(Entries from a data collection)
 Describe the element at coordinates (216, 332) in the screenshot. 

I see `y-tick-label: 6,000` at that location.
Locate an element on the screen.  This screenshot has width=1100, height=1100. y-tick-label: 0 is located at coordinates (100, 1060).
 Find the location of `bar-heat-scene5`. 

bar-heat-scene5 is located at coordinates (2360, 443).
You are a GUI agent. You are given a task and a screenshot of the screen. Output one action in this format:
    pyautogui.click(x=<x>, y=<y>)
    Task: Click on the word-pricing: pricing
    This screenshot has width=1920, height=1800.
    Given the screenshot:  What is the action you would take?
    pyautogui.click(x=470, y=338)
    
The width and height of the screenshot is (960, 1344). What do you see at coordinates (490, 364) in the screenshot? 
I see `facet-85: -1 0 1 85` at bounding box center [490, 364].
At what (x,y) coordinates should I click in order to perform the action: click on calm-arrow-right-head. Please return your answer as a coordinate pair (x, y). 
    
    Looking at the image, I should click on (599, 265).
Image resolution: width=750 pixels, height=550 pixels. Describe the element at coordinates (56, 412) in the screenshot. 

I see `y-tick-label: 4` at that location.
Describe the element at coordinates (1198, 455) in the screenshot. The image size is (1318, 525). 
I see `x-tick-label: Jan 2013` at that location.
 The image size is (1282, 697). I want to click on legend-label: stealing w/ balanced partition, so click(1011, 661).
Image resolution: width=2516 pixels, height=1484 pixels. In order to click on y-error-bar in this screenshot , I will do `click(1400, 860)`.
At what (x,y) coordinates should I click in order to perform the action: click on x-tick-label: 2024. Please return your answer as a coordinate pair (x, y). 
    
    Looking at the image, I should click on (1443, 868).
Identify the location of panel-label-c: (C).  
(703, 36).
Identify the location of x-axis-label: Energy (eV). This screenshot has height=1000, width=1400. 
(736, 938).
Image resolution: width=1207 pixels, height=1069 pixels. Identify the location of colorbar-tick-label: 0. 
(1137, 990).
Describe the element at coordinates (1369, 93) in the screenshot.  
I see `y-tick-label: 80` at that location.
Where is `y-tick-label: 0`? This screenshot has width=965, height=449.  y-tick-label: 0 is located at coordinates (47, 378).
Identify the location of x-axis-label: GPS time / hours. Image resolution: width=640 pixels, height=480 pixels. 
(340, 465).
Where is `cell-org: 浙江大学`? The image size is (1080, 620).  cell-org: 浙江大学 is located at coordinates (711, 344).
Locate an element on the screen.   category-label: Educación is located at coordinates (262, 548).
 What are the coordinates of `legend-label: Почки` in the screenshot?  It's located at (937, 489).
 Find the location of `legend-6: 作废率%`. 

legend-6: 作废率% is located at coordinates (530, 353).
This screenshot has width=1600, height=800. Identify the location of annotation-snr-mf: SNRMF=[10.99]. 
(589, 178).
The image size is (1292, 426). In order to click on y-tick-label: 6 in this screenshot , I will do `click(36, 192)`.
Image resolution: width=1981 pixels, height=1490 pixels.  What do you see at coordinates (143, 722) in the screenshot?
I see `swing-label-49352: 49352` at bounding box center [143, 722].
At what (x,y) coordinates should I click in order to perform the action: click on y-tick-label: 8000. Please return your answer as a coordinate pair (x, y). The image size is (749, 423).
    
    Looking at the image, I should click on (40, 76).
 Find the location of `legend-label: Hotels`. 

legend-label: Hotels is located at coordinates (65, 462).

_Instructions to follow_: Rewrite the stretch of entries from the start through the line containing "(736, 938).", substituting "point" for "coordinate pair" and keeping everything else unchanged.

_Answer section_:
 Describe the element at coordinates (216, 332) in the screenshot. 

I see `y-tick-label: 6,000` at that location.
Locate an element on the screen.  This screenshot has width=1100, height=1100. y-tick-label: 0 is located at coordinates (100, 1060).
 Find the location of `bar-heat-scene5`. 

bar-heat-scene5 is located at coordinates (2360, 443).
You are a GUI agent. You are given a task and a screenshot of the screen. Output one action in this format:
    pyautogui.click(x=<x>, y=<y>)
    Task: Click on the word-pricing: pricing
    This screenshot has width=1920, height=1800.
    Given the screenshot:  What is the action you would take?
    pyautogui.click(x=470, y=338)
    
The width and height of the screenshot is (960, 1344). What do you see at coordinates (490, 364) in the screenshot? 
I see `facet-85: -1 0 1 85` at bounding box center [490, 364].
At what (x,y) coordinates should I click in order to perform the action: click on calm-arrow-right-head. Please return your answer as a point (x, y). 
    
    Looking at the image, I should click on (599, 265).
Image resolution: width=750 pixels, height=550 pixels. Describe the element at coordinates (56, 412) in the screenshot. 

I see `y-tick-label: 4` at that location.
Describe the element at coordinates (1198, 455) in the screenshot. The image size is (1318, 525). 
I see `x-tick-label: Jan 2013` at that location.
 The image size is (1282, 697). I want to click on legend-label: stealing w/ balanced partition, so click(1011, 661).
Image resolution: width=2516 pixels, height=1484 pixels. In order to click on y-error-bar in this screenshot , I will do `click(1400, 860)`.
At what (x,y) coordinates should I click in order to perform the action: click on x-tick-label: 2024. Please return your answer as a point (x, y). 
    
    Looking at the image, I should click on (1443, 868).
Identify the location of panel-label-c: (C).  
(703, 36).
Identify the location of x-axis-label: Energy (eV). This screenshot has height=1000, width=1400. 
(736, 938).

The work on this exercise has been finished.